» TASK DIRECTIONS
Look for the word "computer" in the records, and copy each line where it appears.

(Stored data entries)

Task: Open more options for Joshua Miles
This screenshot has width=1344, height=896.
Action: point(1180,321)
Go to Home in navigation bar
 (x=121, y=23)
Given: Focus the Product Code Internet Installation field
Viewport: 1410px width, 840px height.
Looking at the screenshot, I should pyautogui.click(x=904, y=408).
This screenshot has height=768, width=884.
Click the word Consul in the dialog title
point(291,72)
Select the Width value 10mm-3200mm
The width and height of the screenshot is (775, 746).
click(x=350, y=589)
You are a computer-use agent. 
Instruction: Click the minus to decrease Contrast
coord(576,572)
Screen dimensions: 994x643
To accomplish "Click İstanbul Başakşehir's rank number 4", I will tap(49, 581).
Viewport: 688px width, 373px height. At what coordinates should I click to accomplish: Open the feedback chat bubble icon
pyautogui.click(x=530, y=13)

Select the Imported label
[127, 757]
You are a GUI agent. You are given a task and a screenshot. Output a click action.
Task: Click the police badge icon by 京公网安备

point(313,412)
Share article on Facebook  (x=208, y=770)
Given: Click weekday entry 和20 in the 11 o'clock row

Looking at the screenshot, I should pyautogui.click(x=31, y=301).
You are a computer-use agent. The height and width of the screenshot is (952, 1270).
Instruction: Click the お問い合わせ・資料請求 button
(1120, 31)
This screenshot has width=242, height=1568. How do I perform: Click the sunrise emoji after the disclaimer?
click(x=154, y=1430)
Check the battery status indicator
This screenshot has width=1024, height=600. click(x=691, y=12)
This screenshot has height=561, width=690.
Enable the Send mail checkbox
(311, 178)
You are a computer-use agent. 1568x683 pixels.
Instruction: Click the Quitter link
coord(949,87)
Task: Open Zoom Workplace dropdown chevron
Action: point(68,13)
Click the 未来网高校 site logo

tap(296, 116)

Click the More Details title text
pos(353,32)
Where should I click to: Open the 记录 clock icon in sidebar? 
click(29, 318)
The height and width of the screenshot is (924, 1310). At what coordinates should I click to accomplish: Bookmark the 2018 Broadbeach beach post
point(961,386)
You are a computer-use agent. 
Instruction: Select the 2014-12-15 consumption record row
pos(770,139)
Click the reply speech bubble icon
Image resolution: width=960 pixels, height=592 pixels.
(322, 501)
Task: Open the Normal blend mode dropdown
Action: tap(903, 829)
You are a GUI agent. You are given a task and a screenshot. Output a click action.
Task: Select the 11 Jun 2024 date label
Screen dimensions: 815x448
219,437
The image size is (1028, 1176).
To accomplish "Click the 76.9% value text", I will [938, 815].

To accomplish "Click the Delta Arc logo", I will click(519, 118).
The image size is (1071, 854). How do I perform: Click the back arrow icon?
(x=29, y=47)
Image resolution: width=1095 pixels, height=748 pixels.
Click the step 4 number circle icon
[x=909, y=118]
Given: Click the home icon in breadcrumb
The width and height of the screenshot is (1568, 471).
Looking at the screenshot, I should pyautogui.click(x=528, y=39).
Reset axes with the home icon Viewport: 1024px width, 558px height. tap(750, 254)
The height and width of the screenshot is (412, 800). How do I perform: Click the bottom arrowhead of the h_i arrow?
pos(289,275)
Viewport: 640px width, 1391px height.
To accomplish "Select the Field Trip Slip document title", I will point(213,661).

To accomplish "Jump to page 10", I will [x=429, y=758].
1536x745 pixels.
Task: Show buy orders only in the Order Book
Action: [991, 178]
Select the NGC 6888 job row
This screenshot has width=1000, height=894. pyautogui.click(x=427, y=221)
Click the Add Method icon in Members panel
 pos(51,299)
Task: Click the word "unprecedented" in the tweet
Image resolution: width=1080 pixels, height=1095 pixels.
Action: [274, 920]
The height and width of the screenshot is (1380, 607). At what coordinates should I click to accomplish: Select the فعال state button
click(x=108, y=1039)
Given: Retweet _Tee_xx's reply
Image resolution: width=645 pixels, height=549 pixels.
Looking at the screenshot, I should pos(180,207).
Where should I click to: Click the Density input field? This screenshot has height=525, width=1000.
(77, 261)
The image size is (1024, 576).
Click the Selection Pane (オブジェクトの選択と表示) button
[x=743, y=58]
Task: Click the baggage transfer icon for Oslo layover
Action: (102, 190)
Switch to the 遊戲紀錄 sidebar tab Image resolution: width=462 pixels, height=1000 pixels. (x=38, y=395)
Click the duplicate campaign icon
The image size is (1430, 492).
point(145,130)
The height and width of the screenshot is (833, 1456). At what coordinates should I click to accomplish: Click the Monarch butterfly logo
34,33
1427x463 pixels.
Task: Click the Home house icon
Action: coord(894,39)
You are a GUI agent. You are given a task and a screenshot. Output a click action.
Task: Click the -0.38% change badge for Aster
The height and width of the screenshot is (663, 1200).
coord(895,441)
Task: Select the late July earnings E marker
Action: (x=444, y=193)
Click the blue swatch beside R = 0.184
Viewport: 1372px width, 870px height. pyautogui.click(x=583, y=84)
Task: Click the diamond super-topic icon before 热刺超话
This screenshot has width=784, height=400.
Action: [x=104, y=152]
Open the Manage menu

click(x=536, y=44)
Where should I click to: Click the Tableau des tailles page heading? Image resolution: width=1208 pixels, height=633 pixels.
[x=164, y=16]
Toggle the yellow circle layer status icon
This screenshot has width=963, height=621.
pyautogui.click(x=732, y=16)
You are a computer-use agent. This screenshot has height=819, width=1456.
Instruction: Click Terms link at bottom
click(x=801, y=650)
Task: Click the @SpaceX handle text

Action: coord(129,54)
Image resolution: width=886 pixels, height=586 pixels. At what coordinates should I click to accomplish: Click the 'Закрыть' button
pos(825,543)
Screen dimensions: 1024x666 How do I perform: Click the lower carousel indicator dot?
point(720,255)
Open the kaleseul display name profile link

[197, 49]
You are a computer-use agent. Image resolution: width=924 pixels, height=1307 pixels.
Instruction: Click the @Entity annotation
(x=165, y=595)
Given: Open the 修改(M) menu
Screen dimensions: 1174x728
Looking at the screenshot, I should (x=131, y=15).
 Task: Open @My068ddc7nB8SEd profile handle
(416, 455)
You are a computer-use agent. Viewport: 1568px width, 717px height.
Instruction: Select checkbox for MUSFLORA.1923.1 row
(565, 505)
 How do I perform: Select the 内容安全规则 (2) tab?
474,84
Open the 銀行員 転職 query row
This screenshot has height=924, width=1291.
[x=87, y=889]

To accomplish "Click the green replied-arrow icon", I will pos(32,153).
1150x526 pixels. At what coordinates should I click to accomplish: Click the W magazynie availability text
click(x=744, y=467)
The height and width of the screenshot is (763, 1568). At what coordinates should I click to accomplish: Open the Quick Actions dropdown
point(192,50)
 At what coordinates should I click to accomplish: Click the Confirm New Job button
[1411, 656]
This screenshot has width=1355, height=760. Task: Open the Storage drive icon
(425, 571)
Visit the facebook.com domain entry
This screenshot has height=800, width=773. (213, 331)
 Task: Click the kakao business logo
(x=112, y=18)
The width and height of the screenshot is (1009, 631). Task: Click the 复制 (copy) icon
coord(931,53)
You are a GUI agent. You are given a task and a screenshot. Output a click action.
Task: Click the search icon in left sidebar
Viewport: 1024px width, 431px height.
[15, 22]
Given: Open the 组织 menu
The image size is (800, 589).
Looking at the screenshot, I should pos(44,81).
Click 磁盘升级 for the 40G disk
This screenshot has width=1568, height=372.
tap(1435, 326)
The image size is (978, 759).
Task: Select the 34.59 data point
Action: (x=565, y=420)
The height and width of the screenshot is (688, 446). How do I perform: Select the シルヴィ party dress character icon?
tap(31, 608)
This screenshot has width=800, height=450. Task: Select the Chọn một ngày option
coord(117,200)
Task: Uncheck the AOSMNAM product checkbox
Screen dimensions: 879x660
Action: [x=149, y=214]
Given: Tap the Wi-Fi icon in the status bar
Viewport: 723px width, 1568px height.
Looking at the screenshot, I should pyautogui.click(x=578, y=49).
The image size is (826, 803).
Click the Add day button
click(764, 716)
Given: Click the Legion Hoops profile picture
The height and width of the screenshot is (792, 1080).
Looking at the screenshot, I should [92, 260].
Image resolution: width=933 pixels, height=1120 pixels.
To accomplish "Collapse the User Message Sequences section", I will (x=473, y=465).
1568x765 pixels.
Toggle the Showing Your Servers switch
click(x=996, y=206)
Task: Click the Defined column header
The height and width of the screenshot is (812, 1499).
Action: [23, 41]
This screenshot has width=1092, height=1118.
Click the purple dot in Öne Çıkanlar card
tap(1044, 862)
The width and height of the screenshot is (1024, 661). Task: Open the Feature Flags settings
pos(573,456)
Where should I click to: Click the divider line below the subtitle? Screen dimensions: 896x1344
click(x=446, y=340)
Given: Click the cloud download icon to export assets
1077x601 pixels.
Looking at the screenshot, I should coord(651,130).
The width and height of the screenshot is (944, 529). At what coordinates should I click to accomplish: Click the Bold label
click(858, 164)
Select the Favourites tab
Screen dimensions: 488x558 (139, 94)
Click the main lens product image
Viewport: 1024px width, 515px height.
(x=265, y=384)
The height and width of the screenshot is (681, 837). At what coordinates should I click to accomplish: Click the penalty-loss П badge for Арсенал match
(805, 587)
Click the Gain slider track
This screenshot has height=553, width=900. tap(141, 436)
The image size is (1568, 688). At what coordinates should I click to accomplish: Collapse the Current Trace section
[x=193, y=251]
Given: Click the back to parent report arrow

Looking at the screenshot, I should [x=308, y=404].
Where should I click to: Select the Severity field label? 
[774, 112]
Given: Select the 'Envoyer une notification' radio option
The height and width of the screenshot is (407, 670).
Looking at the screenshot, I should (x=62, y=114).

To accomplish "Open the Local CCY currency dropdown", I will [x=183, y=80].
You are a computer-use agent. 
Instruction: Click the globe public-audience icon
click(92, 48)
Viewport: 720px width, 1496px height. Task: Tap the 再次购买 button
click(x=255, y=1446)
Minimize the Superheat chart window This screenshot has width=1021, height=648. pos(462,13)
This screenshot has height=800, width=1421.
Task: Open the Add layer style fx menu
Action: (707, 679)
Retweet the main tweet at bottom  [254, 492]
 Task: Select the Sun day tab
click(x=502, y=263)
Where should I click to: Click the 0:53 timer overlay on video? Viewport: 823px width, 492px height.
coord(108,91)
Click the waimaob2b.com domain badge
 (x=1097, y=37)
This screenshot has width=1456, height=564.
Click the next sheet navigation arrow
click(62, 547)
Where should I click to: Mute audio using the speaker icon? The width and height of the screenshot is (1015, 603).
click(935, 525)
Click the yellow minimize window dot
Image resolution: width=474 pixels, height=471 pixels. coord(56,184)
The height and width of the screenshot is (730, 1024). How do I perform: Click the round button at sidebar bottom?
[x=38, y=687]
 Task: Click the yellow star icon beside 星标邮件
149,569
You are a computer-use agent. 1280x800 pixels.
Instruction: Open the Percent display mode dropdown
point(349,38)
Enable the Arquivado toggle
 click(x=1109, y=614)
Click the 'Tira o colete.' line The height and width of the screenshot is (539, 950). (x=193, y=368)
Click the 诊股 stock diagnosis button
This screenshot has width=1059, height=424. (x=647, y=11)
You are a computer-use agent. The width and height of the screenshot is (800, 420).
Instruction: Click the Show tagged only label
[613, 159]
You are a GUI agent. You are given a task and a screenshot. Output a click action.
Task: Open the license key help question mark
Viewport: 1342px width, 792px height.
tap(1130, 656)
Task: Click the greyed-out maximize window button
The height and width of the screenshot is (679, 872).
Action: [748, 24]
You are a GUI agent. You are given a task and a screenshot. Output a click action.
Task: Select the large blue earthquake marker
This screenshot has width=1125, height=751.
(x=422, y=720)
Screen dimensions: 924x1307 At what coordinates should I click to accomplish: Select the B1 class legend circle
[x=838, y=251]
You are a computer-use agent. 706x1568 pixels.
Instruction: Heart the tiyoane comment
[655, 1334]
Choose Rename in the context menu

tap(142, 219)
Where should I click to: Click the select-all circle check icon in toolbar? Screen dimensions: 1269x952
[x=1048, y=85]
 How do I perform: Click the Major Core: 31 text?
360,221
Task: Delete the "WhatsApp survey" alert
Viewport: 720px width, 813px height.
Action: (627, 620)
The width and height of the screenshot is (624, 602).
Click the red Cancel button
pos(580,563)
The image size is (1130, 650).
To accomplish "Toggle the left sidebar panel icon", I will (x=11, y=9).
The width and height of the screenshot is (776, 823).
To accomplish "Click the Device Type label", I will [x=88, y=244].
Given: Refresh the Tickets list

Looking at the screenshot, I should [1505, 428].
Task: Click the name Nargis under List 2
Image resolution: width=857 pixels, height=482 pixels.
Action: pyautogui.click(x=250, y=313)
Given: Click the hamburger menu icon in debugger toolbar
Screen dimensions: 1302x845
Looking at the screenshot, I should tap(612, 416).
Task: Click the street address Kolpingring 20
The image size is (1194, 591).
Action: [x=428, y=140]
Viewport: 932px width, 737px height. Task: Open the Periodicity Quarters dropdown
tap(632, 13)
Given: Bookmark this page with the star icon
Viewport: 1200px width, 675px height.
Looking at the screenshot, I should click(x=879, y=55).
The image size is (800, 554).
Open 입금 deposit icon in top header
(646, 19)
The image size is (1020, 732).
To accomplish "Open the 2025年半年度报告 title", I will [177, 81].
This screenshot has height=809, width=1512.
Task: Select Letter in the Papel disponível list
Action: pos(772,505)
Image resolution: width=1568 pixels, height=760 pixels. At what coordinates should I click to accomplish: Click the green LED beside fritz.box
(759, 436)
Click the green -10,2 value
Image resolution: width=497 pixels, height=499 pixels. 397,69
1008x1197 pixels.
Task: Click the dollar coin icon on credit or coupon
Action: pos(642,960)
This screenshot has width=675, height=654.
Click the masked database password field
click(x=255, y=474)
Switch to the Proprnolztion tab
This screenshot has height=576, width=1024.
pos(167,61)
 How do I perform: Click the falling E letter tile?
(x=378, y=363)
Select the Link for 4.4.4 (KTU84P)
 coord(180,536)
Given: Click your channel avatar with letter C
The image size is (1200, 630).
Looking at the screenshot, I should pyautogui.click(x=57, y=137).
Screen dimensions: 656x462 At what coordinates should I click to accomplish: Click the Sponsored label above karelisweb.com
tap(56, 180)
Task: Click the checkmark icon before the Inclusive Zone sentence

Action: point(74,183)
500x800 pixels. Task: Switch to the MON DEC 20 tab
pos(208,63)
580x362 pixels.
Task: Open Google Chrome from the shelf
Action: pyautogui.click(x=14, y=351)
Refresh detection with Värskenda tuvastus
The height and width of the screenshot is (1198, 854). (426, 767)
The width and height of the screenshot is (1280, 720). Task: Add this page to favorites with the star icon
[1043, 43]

» EXERCISE RESULT
You are a computer-use agent. 
You are a computer-use agent. The height and width of the screenshot is (952, 1270).
You are a computer-use agent. 1568x683 pixels.
You are a computer-use agent. 
You are a computer-use agent. This screenshot has height=819, width=1456.
You are a computer-use agent. Image resolution: width=924 pixels, height=1307 pixels.
You are a computer-use agent. Viewport: 1568px width, 717px height.
You are a computer-use agent. 
You are a computer-use agent. 1280x800 pixels.
You are a computer-use agent. The width and height of the screenshot is (800, 420).
You are a computer-use agent. 706x1568 pixels.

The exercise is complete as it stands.